Sealed Air Corp., Charlotte
County: Mecklenburg
Projected investment: $58.6 million
New jobs: 1,262
N.C. incentives: $39.2 million
Charlotte’s biggest corporate-headquarters relocation in years involves this company, started by two engineers in Hawthorne, N.J. Best known as the maker of Bubble Wrap, Sealed Air got its big break in 1960 when Armonk, N.Y.-based IBM Corp. used the product to protect electronic equipment during shipment. Sealed Air now employs 25,000 people in 63 countries and has manufacturing sites in Caldwell and Richmond counties. Greenville, S.C., offered incentives of about $48 million to lure the company, which is moving its executives from New Jersey. Average annual salary for the new jobs will be $119,482.

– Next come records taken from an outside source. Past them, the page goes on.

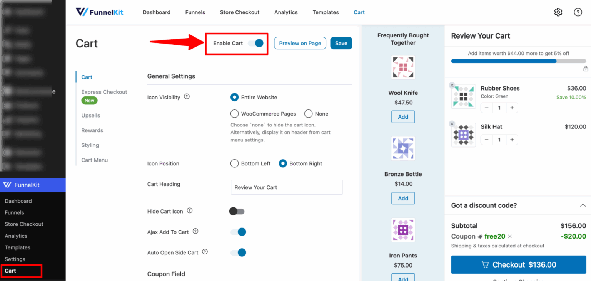Increase Rubber Shoes quantity with plus
Viewport: 591px width, 281px height.
point(512,108)
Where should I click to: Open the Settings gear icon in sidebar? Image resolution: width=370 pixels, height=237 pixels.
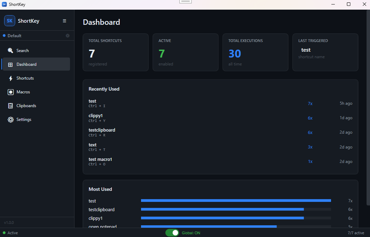point(11,119)
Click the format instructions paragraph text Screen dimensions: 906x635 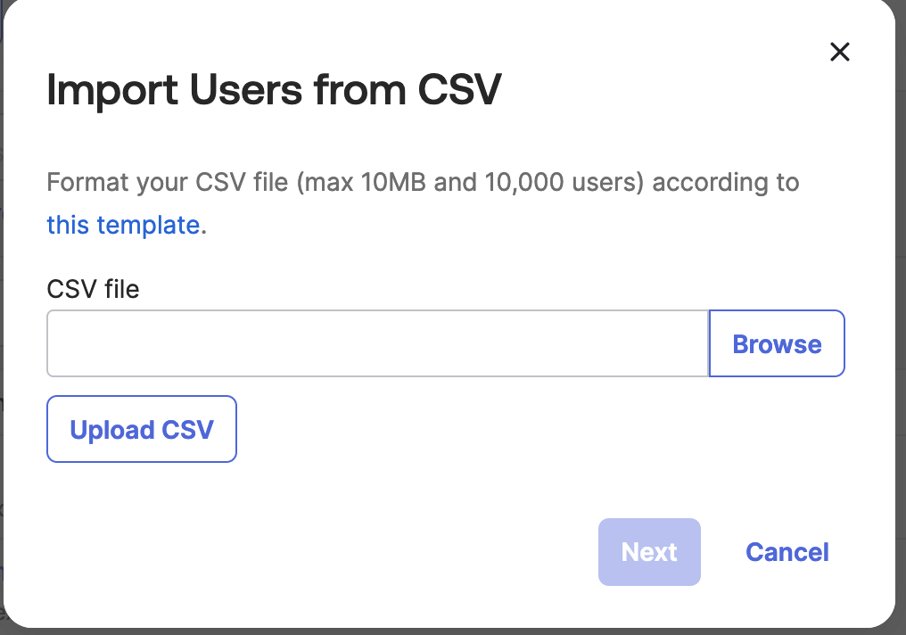(423, 183)
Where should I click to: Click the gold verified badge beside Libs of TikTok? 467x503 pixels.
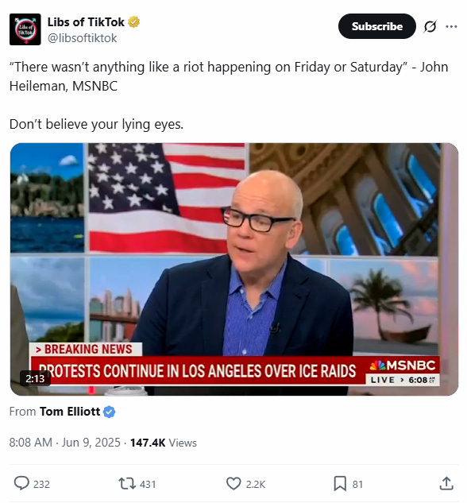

Vertex Rail Technologies LLC, Wilmington
County: New Hanover
Projected investment: $60 million
New jobs: 1,300
N.C. incentives: none
At a 68-acre manufacturing site previously occupied by crane manufacturer Terex Corp., Wilmington-based Vertex Rail plans to make railcars for the energy industry. The U.S. Department of Transportation introduced in May new safety standards for tank cars that transport crude oil, meaning many existing cars will need to be retrofitted or replaced. The same month, CEO Don Croteau attracted attention when another company he owned, Massachusetts-based Vertex Fab & Design LLC, filed for bankruptcy protection. Wilmington officials have said the bankruptcy isn’t likely to affect Vertex Rail’s local plans.